Согласно общему мнению, песни, собранные в «Старшей Эдде», тоже бытовали в устной традиции. Эти традиционные по содержанию произведения должны были поэтому тоже быть продуктом неосознанного авторства. Не может быть случайностью то, что нигде в древнеисландской литературе никто не называется автором этих произведений, хотя вообще в этой литературе называется огромное множество имен. Снорри цитирует эти песни в своей «Младшей Эдде» явно не для того, чтобы показать, как тот или иной автор трактовал то или иное сказание, но только для того, чтобы сообщить данное сказание. Те кто сочиняли, пересочиняли или досочиняли эти песни (если неосознанное авторство вообще можно назвать «сочинением»), не подозревали, конечно, что они «авторы». Даже Снорри, который в своих прозаических пересказах сказаний, или «новеллах», как их часто называют, вероятно тоже внес кое-что свое в трактовку этих сказаний, не подозревал, конечно, что он «автор», да притом еще и «новелл». Пересказ сказаний с целью показать свое искусство, т. е. осознанное авторство, встречается только в скальдической поэзии. Например, оно есть в «Хвалебной песни Тору» Эйлива Годрунарсона и тому подобных произведениях.
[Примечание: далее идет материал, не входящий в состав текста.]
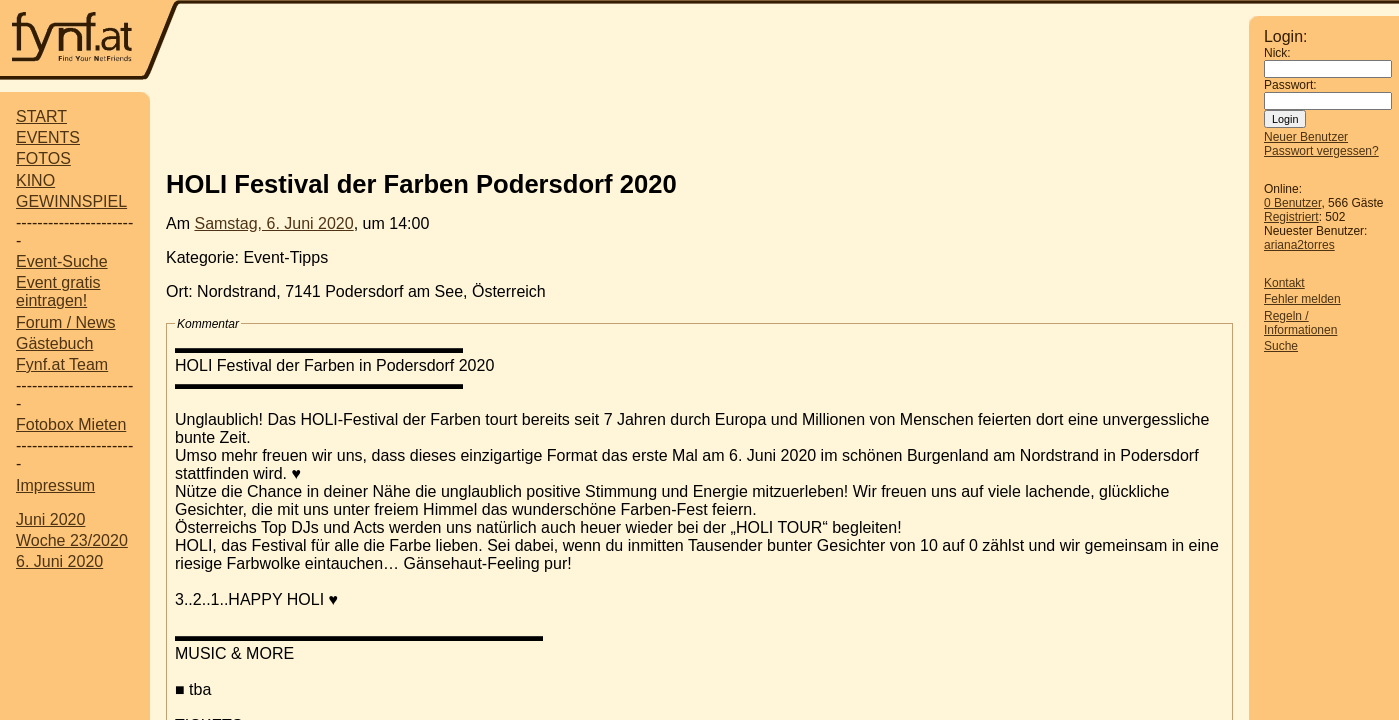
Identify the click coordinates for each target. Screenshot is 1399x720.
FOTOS (43, 158)
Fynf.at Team (62, 364)
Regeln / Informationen (1300, 323)
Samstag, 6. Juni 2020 (273, 223)
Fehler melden (1302, 299)
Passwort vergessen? (1321, 151)
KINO (35, 180)
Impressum (55, 485)
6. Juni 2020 (59, 561)
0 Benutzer (1292, 203)
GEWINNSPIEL (71, 201)
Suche (1281, 346)
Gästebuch (54, 343)
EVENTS (48, 137)
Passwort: (1290, 85)
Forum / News (66, 322)
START (41, 116)
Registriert (1291, 217)
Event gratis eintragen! (58, 291)
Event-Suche (62, 261)
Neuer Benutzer (1306, 137)
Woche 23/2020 (72, 540)
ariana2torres (1299, 245)
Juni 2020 (50, 519)
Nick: (1277, 53)
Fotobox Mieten (71, 424)
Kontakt (1284, 283)
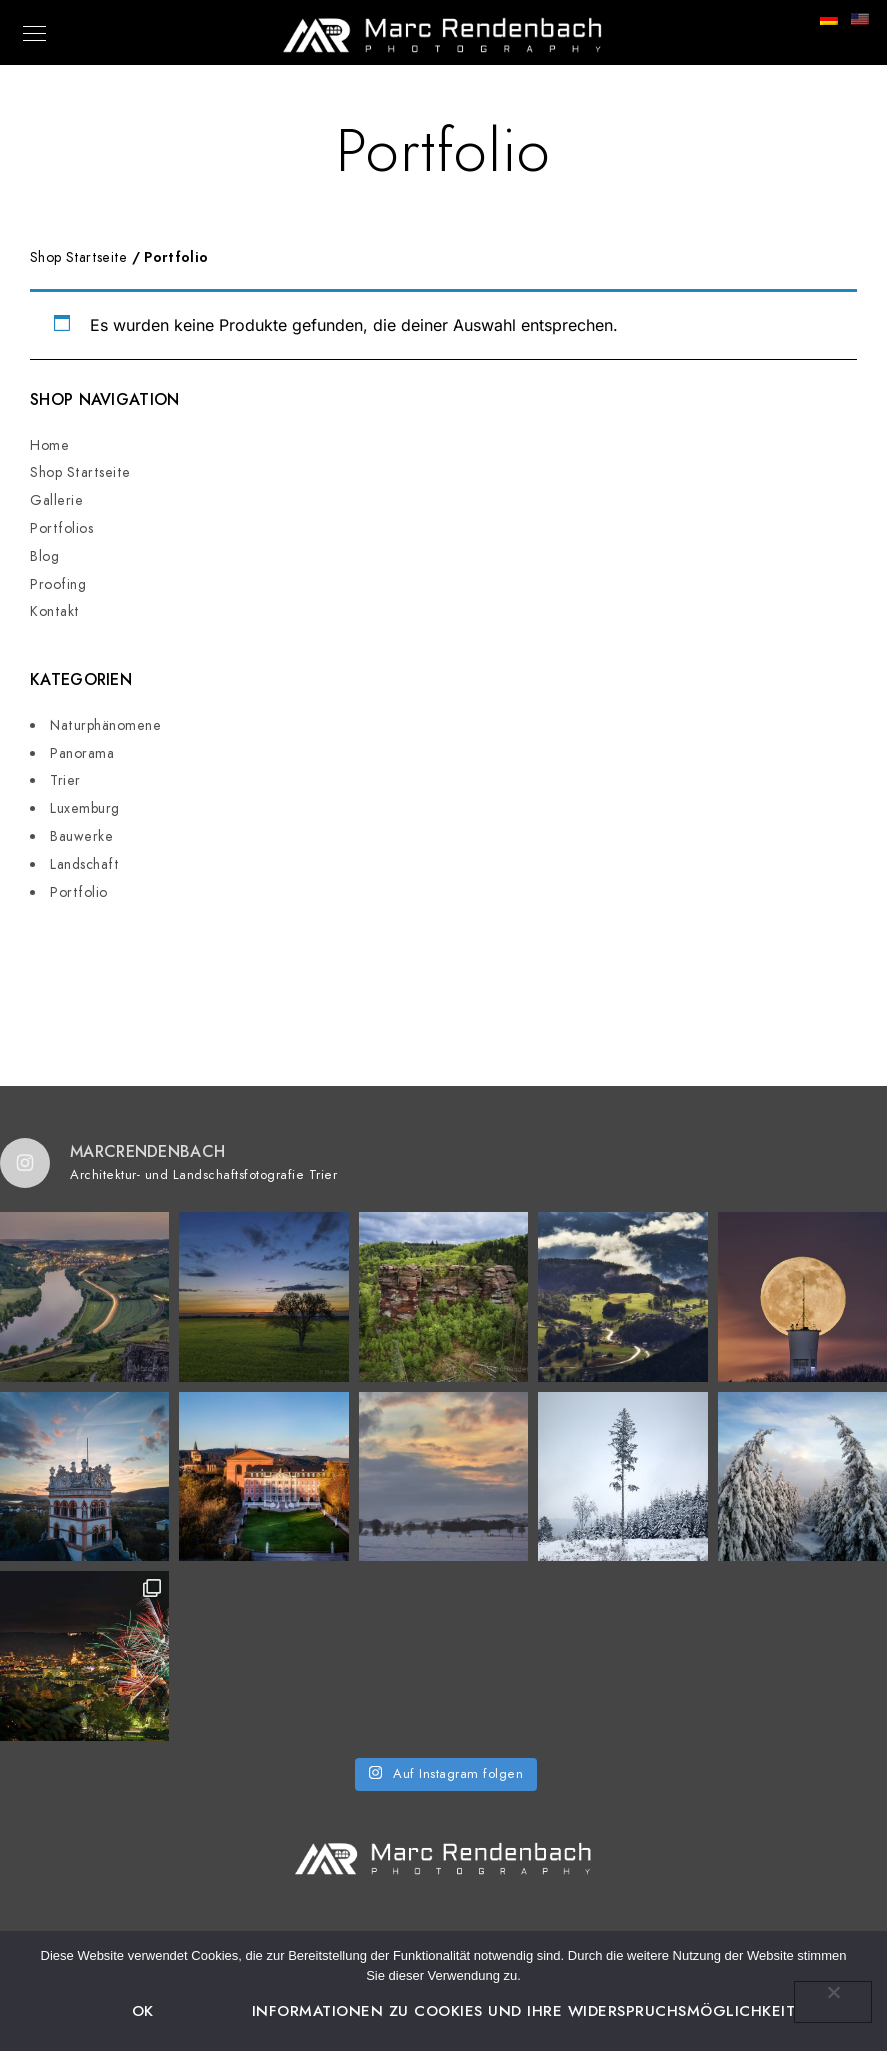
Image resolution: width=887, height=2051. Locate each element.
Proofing (58, 584)
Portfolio (79, 892)
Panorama (82, 753)
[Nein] (833, 2002)
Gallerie (56, 500)
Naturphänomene (105, 725)
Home (49, 445)
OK (143, 2011)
Но такие произведения Снорри цитирует не для того, чтобы сообщить сказание, а только для того, чтобы проиллюстрировать скальдическое искусство, и авторы таких произведений всегда называются. Впрочем, даже и в скальдической поэзии, как будет подробнее рассказано в следующей главе, авторство не распространялось на содержание произведения.
Между тем вся огромнейшая литература, посвященная исследованию эддических песен, имеет своей предпосылкой молчаливое допущение, что они возникали совершенно так же, как возникают современные литературные произведения. Сочинение и хранение этих песен протекало якобы в условиях вполне осознанного авторства и развитого авторского права, характерных для нашего времени. Каждая из этих песен была сознательно и целиком придумана определенным автором, сознательно стилизована в соответствии с определенными эстетическими принципами, сознательно использована для выражения тех или иных чувств, идей и концепций. Последовательная и систематическая модернизация эддическпх песен повлекла за собой бесчисленные попытки определить, когда, где и как была сочинена та или иная из них. История этих попыток, поражающих как размахом, изобретательностью и количеством затраченного труда, так и абсолютной неубедительностью и бесплодностью, могла бы составить содержание объемистого и очень поучительного исследования. Невозможно вкратце рассказать эту историю, которая должна была бы охватывать сотни работ, написанных за последние сто лет.